Mais pourquoi je cogite autant ?
Est-ce ma manière d'appréhender le monde ? De sentir le réel ? D'être sûre que j'existe, que je vis, que ça m'arrive ?
Et là voyez, plutôt que de tenter de ne pas cogiter (ahah, comme si), je préfère faire de la méta-cogitation, c'est plus sûr comme moyen de m'éloigner de mon objet de cogitation premier, le truc qui m'étreint le cerveau ou plutôt la conscience.
Pourquoi je cogite sur les choses comme ça. Est-ce vraiment ma seule manière de me sortir des évènements, ou de pouvoir prendre une décision ; à quoi est-ce censé me servir d'ailleurs, quel est le but ?
J'ai l'impression qu'il s'agit de désamorcer, de tout bien visiter en détail, faire le tour de cette chambre noire et laisser bien tout démonté, dans l'espoir que la vérité ou la réponse en sorte. Ou bien qu'en tout cas surtout ça ne pourra plus bouger tout seul ; je cogite pour vérifier bien de quoi il est question, je vais visiter tous les couloirs, tous les rouages, ou j'essaye, je cogite pour épurer un peu la vase, pour la séparer des merdes d'oiseau qui sont tombées dedans après.
Il faut beaucoup d'eau pour tout ça.
L'eau qui tient le marasme au fond, l'eau sur laquelle est tombée la fiente.
De l'eau pour les recueillir, pour les séparer, pour les nettoyer, pour les diluer, l'eau qui reste, qu'il faut tenter de recycler.
Cogiter pour épuiser le sujet peut-être, l'effacer, le noyer, l'amoindrir le ramollir.
C'est-y pas terriblement égoïste toute cette cogitation ? Si. Et tous ces billets aussi, et ça me gêne encore plus, et ça fait partie de cette question de mais pourquoi diable être aussi autocentré.
Mon gilet et mon foulard sentent le feu, j'aime bien ça.

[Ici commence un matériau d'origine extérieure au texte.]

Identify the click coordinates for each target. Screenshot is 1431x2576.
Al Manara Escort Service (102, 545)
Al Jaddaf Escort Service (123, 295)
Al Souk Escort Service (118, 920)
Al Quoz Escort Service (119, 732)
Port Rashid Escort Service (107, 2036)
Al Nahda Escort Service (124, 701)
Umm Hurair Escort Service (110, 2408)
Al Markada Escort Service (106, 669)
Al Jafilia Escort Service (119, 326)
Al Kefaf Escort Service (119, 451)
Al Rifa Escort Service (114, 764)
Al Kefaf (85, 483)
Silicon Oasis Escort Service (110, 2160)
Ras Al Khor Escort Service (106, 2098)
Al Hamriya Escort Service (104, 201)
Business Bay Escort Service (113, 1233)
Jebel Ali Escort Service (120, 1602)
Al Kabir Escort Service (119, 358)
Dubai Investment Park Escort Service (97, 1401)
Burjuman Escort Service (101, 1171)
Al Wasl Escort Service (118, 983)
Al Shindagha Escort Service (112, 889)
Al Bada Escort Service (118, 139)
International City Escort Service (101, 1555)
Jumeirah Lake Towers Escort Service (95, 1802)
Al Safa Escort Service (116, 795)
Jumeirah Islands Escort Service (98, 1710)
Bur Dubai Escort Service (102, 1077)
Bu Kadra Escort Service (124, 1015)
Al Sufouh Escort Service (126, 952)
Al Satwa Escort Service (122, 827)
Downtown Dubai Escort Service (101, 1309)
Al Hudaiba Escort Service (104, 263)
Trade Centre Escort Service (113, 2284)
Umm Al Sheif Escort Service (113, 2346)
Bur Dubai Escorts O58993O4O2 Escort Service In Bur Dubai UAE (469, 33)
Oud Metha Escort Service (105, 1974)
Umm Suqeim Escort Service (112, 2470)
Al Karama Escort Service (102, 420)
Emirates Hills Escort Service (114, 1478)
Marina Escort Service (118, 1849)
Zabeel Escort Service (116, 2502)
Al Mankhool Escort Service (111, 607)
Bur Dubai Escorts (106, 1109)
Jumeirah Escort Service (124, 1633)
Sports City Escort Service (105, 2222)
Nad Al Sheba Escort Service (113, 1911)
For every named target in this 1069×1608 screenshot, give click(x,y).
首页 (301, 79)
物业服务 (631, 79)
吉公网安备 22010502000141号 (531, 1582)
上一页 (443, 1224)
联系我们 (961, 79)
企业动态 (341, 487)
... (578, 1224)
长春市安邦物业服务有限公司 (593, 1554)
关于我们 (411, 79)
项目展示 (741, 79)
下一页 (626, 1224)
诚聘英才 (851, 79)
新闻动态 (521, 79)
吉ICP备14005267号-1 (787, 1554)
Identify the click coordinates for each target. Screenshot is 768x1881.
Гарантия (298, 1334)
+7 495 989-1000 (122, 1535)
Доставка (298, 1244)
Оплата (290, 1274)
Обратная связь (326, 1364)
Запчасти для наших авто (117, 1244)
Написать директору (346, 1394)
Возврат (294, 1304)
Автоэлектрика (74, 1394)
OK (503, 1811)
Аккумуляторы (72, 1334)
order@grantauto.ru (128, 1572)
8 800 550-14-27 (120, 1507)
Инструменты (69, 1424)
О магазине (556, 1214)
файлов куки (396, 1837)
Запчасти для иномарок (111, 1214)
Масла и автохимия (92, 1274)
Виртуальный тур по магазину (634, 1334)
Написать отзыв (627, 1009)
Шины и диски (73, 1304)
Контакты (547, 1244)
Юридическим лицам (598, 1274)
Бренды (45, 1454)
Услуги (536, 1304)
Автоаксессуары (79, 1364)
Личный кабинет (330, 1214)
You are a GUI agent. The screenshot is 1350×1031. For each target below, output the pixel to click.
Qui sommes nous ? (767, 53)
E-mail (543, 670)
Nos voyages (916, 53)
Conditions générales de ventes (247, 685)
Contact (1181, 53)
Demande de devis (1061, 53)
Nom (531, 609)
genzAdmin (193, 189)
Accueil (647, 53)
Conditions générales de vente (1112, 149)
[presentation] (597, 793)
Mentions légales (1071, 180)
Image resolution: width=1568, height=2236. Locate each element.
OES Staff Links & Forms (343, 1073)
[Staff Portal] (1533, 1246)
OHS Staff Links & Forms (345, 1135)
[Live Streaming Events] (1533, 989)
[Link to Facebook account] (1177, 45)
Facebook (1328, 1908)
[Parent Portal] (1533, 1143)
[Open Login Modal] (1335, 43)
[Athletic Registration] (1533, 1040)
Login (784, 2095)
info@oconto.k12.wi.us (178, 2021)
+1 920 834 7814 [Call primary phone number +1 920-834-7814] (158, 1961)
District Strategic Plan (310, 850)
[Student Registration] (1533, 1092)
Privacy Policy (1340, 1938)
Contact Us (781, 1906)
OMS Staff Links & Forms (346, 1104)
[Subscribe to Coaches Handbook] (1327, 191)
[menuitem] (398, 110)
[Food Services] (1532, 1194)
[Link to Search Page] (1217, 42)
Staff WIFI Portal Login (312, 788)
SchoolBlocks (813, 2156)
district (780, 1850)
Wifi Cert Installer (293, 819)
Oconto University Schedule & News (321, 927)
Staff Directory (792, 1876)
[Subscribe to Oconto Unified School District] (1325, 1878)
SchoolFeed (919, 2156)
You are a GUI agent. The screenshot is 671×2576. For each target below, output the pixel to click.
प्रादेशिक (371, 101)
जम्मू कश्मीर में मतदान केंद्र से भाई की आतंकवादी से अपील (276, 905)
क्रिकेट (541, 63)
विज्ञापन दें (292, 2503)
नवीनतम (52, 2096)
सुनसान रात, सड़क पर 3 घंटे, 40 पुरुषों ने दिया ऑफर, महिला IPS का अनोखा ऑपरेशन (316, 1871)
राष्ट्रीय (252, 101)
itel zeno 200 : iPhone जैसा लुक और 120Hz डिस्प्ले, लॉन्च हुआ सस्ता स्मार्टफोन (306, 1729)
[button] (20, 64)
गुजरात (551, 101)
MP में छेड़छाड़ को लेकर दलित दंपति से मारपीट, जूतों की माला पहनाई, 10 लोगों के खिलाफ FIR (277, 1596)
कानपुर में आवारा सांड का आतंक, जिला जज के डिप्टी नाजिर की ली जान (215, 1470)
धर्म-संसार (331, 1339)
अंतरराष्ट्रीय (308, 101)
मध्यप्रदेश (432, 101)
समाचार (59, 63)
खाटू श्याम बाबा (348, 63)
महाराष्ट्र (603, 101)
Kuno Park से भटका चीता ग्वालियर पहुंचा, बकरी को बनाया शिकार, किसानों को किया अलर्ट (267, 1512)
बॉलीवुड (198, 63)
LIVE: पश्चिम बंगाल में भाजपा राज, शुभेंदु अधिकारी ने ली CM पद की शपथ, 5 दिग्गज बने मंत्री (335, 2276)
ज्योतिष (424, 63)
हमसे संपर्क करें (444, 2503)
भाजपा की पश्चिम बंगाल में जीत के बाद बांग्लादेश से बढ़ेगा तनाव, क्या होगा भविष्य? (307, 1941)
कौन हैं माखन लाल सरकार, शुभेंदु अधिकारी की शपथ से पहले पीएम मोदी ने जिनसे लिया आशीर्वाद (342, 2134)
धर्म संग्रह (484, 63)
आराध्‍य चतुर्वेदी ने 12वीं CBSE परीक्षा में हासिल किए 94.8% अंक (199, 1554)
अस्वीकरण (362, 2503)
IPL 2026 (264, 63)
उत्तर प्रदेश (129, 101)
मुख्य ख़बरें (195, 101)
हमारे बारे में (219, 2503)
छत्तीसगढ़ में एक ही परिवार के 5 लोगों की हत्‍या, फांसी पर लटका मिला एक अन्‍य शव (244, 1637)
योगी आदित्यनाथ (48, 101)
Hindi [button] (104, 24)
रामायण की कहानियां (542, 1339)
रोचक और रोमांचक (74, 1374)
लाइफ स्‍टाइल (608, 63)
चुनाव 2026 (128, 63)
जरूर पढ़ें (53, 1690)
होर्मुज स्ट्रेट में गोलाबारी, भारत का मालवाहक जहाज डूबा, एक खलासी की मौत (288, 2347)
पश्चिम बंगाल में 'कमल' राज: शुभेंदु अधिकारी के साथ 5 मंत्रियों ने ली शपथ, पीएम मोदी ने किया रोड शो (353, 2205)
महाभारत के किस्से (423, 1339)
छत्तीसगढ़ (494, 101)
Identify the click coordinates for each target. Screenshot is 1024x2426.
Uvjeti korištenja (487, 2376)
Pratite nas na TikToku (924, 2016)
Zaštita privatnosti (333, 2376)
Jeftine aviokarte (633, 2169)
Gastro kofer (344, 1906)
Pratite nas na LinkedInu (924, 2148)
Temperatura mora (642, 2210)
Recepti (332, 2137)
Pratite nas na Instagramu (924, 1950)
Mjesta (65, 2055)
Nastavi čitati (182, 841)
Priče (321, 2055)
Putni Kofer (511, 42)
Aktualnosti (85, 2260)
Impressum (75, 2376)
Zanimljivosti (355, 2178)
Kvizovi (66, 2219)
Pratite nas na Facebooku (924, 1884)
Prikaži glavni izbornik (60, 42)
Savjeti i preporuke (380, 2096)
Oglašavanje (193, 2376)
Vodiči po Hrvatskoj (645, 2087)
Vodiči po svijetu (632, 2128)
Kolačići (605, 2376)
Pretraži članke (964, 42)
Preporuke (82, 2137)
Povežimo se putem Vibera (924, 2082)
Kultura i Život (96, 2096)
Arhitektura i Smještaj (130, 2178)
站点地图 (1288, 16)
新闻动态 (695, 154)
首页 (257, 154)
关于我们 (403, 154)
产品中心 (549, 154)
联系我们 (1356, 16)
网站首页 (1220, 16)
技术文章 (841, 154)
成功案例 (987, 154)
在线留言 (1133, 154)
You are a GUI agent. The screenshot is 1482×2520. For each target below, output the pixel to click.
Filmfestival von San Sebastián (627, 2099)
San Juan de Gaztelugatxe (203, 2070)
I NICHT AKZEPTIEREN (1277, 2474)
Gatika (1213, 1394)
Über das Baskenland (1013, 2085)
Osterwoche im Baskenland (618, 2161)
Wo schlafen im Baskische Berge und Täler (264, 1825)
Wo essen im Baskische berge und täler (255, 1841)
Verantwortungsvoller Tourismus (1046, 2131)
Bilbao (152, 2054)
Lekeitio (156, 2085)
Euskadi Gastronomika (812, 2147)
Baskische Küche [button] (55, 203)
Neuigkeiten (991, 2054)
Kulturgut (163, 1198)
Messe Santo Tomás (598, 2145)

J'ai fait un feu dans lequel j'ai brûlé les doubles des questionnaires qui constituaient la base de données de mon mémoire. Je ne sais pas combien de temps il faudra garder les originaux. Et ça a bien brûlé. Ca fait plein de cendre, le papier imprimante. J'ai longuement regardé ces liasses de papier en train de se consumer, détruire et admirer.
Je cogite, l'eau coule sur mes joues (pour le nettoyage, vous comprenez bien), et ma tante ronfle à côté.
Je finis par me réfugier à l'étage d'au-dessus, sans chauffage, où je trouve un lit fait.
Je m'étais dit que pour une fois j'allais dormir dans une chambre chauffée, raté.
Mais je préfère le silence à la chaleur.
Le froid au bruit.
Un bon vieux côté solitaire qui revient. Qui a pu se transformer en ne vous occupez pas de moi, laissez-moi tranquille, n'attendez rien de moi, surtout, ne me regardez pas comme ça, laissez-moi. Tout me stresse. Ou toute responsabilité me stresse. Organiser une fois par semaine un petit rendez-vous avec des étudiantes, trop stressant, trop pas sûre que c'est bien comme ça, que ça ira, que...
Avoir bien vu pourtant déjà que la plupart du temps ça se passe bien, qu'il s'agit juste de se lancer, qu'on y arrive tout à fait correctement, que c'est agréable et que ce n'est pas étouffant.
Mais lâchez-moi, laissez-moi, je vais aller trouver un trou, un terrier, quelque chose où fuir et me faire oublier.
J'ai cru à une fin de l'impossible. Et maintenant je deviendrais bien le python, mais ces échappatoires n'existent que dans les livres, et là, encore, il faut que je fasse avec cette réalité. Oui c'est mieux que rien, c'est mieux qu'avant,
Mais je crois que j'y ai cru. Que j'y ai cru vraiment, un moment, probablement. Que oui, tout le monde avait eu raison, ça finissait par me tomber dessus.
"Je fus pris d'espoir et d'encouragement à aspirer"
"C'est ça, justement, l'espoir, c'est l'angoisse incompréhensible, avec pressentiments, possibilités d'autre chose, de quelqu'un d'autre, avec sueurs froides."
Et j'en ai marre d'attendre les étapes.
Je vais aller me terrer.
Lisez Gros-Câlin d'Emile Ajar pour l'histoire autour des citations.